Task brief: Reproduce word for word the rows that begin with the line containing "Task: Click the 通常のプロジェクト diagram title" and end with the line containing "point(300,172)", including both of those lines.

Information provided:
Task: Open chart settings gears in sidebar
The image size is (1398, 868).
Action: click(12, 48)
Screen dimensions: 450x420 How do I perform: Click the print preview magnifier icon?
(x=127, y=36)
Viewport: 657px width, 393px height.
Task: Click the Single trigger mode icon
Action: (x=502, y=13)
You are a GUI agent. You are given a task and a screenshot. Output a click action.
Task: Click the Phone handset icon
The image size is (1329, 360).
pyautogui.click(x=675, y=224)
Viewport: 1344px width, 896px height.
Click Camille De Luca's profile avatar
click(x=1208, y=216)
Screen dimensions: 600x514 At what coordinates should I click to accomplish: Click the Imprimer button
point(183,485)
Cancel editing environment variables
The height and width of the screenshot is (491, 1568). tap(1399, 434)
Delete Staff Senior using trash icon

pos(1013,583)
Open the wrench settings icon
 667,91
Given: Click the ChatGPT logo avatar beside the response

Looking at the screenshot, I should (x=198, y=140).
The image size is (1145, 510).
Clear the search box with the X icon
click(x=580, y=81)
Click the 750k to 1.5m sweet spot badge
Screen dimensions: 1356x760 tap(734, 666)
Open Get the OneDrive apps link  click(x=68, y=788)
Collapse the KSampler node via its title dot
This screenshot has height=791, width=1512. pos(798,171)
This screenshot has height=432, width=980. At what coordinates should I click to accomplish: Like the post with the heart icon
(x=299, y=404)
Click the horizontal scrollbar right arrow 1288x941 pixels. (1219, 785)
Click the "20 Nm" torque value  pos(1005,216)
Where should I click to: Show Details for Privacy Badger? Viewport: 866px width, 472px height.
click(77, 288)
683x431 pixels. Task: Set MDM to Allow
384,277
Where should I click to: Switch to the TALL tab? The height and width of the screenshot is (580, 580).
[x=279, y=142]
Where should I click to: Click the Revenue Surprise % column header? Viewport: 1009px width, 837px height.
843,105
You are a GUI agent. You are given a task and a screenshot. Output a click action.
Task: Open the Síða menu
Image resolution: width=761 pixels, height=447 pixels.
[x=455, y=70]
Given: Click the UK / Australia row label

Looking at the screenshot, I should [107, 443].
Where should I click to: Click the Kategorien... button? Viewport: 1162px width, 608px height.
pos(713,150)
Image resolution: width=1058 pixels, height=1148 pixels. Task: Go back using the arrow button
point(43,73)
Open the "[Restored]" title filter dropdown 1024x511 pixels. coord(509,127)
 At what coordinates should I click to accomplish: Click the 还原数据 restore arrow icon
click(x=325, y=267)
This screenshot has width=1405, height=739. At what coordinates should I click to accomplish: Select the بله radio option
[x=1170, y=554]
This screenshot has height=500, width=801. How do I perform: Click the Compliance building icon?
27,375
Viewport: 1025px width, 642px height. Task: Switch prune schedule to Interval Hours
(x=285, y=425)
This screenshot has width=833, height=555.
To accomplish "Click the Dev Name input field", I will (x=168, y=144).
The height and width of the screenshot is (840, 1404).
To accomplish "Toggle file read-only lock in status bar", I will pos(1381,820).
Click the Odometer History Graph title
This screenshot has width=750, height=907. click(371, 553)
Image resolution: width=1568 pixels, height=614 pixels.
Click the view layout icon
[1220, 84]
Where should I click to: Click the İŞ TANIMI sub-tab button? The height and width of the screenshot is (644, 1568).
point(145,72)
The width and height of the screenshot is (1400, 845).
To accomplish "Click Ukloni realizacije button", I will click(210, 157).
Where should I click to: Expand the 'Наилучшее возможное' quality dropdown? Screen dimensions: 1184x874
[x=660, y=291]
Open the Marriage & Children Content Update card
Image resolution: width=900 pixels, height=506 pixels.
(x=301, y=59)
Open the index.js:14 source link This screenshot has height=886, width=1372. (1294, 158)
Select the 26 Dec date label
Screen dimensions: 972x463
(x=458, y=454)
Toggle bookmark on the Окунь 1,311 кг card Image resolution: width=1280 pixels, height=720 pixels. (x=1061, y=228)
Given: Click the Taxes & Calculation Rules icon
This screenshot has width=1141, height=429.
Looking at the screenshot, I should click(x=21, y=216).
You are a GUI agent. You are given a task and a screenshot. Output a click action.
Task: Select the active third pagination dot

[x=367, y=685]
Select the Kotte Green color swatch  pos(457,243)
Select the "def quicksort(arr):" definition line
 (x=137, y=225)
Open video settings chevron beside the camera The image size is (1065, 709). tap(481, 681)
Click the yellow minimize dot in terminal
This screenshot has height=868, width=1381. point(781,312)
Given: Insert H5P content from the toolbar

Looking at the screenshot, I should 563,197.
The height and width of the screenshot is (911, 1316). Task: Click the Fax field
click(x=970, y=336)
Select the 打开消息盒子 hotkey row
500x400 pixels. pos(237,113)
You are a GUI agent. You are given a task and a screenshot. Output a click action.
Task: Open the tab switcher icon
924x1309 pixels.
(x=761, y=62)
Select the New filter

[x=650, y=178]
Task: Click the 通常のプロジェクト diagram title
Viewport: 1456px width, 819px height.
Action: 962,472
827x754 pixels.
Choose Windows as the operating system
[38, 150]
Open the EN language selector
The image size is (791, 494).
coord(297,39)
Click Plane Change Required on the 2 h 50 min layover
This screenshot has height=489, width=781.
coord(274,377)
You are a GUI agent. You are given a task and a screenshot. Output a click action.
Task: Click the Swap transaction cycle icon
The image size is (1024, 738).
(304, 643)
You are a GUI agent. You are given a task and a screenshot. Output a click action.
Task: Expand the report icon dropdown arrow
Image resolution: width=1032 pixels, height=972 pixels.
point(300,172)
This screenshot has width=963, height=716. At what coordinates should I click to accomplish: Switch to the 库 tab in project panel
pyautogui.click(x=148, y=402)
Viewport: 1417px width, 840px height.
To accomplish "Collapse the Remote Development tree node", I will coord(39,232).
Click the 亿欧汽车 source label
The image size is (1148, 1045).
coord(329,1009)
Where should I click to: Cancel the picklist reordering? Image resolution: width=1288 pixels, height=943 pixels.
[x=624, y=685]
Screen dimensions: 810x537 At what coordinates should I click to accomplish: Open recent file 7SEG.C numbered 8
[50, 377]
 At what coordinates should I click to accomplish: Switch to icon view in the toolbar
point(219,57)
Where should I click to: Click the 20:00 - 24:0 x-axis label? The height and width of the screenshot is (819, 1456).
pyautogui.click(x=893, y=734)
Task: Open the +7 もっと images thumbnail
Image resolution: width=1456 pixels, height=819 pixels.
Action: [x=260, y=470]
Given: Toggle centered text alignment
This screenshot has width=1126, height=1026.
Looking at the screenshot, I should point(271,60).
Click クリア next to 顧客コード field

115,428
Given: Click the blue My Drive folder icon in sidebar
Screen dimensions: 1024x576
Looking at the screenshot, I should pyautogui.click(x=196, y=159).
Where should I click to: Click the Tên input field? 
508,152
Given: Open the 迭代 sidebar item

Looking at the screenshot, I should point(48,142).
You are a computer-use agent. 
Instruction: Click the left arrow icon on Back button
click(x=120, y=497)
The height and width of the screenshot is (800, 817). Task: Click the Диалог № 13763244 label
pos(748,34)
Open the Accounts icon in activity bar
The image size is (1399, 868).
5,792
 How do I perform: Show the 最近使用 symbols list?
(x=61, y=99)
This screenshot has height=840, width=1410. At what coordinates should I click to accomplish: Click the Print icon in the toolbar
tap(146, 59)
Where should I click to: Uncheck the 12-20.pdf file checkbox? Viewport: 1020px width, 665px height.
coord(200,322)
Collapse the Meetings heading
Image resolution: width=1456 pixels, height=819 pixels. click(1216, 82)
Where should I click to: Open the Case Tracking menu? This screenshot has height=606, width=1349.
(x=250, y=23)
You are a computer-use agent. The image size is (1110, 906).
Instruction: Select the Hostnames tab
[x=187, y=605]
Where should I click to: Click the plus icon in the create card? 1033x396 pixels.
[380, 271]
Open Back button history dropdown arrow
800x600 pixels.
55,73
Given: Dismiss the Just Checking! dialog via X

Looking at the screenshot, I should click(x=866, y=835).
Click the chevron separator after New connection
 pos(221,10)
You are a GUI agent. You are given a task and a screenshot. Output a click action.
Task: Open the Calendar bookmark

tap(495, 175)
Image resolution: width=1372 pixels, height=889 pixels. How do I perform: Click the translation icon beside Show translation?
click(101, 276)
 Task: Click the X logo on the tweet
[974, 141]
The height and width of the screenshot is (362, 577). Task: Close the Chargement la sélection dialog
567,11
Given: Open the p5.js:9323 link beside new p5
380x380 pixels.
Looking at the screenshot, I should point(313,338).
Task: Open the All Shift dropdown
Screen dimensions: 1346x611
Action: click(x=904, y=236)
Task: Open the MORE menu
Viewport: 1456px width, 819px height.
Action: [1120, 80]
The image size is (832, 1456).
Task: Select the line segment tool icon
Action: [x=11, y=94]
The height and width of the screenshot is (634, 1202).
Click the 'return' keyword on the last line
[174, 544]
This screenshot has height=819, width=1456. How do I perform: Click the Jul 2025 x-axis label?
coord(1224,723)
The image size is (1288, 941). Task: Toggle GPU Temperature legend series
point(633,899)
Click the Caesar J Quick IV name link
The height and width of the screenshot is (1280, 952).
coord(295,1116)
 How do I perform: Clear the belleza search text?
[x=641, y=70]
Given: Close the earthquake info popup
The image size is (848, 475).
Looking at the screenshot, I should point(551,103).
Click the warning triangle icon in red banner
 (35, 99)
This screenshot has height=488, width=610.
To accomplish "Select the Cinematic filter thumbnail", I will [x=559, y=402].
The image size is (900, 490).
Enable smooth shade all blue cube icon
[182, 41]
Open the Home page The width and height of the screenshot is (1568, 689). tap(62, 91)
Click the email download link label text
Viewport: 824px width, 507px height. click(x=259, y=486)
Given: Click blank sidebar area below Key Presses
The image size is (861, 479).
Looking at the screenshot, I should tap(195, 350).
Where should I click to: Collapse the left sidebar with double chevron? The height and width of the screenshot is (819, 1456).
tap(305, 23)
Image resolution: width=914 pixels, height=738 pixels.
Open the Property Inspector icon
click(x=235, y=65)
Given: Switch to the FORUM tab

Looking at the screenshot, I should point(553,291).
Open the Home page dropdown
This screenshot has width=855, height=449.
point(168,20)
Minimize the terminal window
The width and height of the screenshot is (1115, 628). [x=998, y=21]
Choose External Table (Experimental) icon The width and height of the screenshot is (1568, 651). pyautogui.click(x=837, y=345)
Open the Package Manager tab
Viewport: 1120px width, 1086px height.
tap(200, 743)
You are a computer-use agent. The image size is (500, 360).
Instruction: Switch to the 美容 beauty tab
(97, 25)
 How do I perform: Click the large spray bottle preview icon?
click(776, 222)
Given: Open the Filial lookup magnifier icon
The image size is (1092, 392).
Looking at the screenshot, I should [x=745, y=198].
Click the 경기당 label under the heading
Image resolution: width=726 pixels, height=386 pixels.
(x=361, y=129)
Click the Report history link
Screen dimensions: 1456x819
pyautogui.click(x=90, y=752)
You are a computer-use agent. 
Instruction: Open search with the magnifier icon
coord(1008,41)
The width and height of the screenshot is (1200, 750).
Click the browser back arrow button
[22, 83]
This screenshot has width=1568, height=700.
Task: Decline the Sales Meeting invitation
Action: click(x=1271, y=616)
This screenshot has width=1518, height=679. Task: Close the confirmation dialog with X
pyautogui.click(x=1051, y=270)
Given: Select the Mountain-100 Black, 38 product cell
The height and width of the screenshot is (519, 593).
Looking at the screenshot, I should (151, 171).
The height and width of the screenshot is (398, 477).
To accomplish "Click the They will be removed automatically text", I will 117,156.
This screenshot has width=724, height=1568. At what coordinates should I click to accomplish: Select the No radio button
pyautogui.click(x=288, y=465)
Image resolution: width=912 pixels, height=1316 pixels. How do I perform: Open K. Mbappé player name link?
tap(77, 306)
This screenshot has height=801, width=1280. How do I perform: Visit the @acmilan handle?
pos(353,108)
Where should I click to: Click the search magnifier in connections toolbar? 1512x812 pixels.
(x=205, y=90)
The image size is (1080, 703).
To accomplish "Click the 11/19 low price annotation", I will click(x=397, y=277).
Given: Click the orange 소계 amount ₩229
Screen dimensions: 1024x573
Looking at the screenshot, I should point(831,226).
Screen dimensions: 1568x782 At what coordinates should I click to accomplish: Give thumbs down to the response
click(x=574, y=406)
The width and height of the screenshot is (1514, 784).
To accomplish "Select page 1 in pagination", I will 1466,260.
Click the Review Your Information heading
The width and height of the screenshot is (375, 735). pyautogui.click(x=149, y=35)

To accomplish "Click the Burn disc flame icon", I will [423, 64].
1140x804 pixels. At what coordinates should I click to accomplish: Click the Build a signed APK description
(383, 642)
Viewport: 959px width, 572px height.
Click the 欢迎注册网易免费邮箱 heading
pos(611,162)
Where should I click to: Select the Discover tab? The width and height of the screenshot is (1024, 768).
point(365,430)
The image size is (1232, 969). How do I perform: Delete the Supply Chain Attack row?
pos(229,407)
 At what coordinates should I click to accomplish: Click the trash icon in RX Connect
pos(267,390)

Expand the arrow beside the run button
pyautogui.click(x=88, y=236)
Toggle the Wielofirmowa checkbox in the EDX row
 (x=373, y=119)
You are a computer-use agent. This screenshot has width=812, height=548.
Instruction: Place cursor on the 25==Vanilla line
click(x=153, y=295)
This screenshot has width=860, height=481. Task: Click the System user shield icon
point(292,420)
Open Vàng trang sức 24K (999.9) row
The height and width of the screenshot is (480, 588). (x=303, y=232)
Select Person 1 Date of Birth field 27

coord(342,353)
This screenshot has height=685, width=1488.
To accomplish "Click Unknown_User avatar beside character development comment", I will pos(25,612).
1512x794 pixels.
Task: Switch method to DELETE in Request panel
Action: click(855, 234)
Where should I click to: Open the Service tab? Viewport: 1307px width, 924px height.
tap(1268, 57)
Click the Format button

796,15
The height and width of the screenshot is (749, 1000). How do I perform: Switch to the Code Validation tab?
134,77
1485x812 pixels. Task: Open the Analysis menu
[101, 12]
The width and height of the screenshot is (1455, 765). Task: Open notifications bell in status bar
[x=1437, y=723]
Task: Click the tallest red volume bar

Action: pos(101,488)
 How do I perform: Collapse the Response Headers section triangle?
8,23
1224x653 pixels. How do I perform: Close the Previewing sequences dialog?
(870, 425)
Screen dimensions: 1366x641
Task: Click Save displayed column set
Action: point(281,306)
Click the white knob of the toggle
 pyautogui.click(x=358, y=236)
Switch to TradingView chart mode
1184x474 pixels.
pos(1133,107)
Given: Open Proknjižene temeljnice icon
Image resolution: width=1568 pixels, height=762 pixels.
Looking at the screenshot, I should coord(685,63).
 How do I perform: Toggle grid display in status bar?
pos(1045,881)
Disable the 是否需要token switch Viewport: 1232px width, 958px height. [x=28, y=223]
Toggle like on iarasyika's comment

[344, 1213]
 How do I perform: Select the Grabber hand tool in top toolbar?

Exercise answer:
Task: Click the 通常のプロジェクト diagram title
Viewport: 1456px width, 819px height.
Action: 962,472
827x754 pixels.
Choose Windows as the operating system
[38, 150]
Open the EN language selector
The image size is (791, 494).
coord(297,39)
Click Plane Change Required on the 2 h 50 min layover
This screenshot has height=489, width=781.
coord(274,377)
You are a GUI agent. You are given a task and a screenshot. Output a click action.
Task: Click the Swap transaction cycle icon
The image size is (1024, 738).
(304, 643)
You are a GUI agent. You are given a task and a screenshot. Output a click action.
Task: Expand the report icon dropdown arrow
Image resolution: width=1032 pixels, height=972 pixels.
point(300,172)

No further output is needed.